La crainte des artistes face à l’IA générative, un facteur d’adhésion du public
L’accueil très favorable réservé à la publicité d’Intermarché s’inscrit également dans un contexte plus large de tensions autour de l’essor de l’intelligence artificielle générative. De nombreux artistes, illustrateurs, animateurs ou créateurs de contenus expriment leur crainte d’être progressivement remplacés par des outils automatisés, perçus comme capables de produire rapidement et à moindre coût des œuvres visuelles ou narratives. Dès lors, certaines créations revendiquant un recours à des méthodes traditionnelles et à l’intervention humaine peuvent apparaître comme plus rassurantes et authentiques, ce qui contribue à expliquer l’adhésion rencontrée par des campagnes présentées comme « sans intelligence artificielle ».
Au-delà de cette dimension symbolique, cette préférence rejoint également une réalité juridique. Conformément à l’article L. 121-1 du Code de la consommation, l’annonceur demeure pleinement responsable du message diffusé, indépendamment des outils mobilisés pour sa conception, ce qui incite à privilégier des processus créatifs maîtrisés et assumés. Le choix revendiqué par Intermarché de recourir à une création « sans IA », mobilisant des artistes identifiables et un studio d’animation français, a ainsi pu être perçu comme un signal de soutien à la création humaine. Cette dimension révèle un enjeu juridique et économique plus large : dans un contexte de régulation encore inachevée de l’IA, la protection et la reconnaissance des créateurs conditionnent l’acceptabilité sociale de ces technologies.
Un succès révélateur, mais non généralisable
Pour autant, le succès de la publicité d’Intermarché ne saurait suffire à enrayer durablement le recours à l’intelligence artificielle dans le secteur publicitaire. Si les internautes semblent avoir privilégié, dans ce cas précis, une création revendiquée comme humaine, cette préférence s’inscrit dans un contexte particulier marqué par la crainte de la disparition des métiers artistiques, la saturation de contenus générés par IA et l’attente d’authenticité à l’occasion des fêtes de fin d’année. L’IA conserve des avantages structurels importants pour les annonceurs, notamment en termes de coûts, de rapidité de production et de personnalisation des messages. Elle apparaît ainsi davantage appelée à devenir un outil au service des créateurs qu’un substitut intégral à la création humaine, en particulier pour les campagnes à forte charge émotionnelle.
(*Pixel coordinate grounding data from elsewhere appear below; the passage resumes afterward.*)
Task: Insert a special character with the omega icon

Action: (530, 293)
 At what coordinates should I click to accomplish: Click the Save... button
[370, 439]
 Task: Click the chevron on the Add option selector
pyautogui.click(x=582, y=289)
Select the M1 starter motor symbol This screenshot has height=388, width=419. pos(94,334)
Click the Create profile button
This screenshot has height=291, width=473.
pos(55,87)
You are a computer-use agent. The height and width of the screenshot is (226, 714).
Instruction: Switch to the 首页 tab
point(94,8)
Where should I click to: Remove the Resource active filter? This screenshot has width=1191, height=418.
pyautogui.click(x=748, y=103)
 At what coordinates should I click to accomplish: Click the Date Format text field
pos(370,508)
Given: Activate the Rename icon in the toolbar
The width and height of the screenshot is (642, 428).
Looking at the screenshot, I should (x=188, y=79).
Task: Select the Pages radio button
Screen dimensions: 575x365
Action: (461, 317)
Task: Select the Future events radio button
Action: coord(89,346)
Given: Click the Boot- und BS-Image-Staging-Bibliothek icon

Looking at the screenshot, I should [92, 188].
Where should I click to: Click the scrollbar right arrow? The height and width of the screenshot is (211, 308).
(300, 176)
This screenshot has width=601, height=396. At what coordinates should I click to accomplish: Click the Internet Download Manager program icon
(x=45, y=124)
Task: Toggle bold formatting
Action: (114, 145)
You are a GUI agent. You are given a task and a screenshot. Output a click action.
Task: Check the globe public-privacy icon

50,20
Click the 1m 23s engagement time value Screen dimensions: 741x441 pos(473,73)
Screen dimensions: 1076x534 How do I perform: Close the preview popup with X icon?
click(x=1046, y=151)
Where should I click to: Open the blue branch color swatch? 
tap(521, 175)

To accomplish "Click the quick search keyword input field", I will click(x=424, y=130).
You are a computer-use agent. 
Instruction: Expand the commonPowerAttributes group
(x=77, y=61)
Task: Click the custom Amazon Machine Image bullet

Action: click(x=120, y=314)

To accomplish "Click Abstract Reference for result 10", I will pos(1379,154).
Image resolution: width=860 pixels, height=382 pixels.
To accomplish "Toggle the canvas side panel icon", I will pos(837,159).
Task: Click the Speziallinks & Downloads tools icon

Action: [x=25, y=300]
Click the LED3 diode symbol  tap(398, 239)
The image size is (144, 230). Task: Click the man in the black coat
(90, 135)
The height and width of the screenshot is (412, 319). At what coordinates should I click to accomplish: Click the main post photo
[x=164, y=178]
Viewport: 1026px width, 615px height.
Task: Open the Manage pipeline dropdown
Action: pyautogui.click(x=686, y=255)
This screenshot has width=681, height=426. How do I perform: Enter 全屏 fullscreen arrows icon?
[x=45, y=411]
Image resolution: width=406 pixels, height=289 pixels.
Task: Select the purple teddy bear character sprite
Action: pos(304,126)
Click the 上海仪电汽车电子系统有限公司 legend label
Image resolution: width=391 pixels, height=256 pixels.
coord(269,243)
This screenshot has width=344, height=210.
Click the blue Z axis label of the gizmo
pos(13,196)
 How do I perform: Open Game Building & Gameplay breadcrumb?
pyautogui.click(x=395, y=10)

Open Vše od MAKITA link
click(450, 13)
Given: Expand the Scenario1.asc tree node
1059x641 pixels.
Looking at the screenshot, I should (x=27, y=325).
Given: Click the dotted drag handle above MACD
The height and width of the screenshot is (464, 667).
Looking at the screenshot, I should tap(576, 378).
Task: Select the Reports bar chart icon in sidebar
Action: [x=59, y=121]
En définitive, la publicité de Noël d’Intermarché agit comme un révélateur. Elle met en évidence les limites actuelles d’une automatisation totale de la création publicitaire, sans remettre en cause l’intégration progressive de l’intelligence artificielle dans ce secteur. L’exemple invite plus largement à s’interroger sur l’émergence d’une forme de « régulation par la réception », dans laquelle l’acceptabilité sociale des usages de l’IA jouerait un rôle déterminant aux côtés des normes juridiques classiques. Loin de se limiter à une opposition entre création humaine et intelligence artificielle, l’avenir de la publicité pourrait ainsi se structurer autour d’une exigence juridique nouvelle, à savoir celle d’une création technologiquement assumée, juridiquement traçable et socialement acceptable, y compris lorsque le héros de la campagne est un loup attendrissant plutôt qu’un algorithme bien entraîné.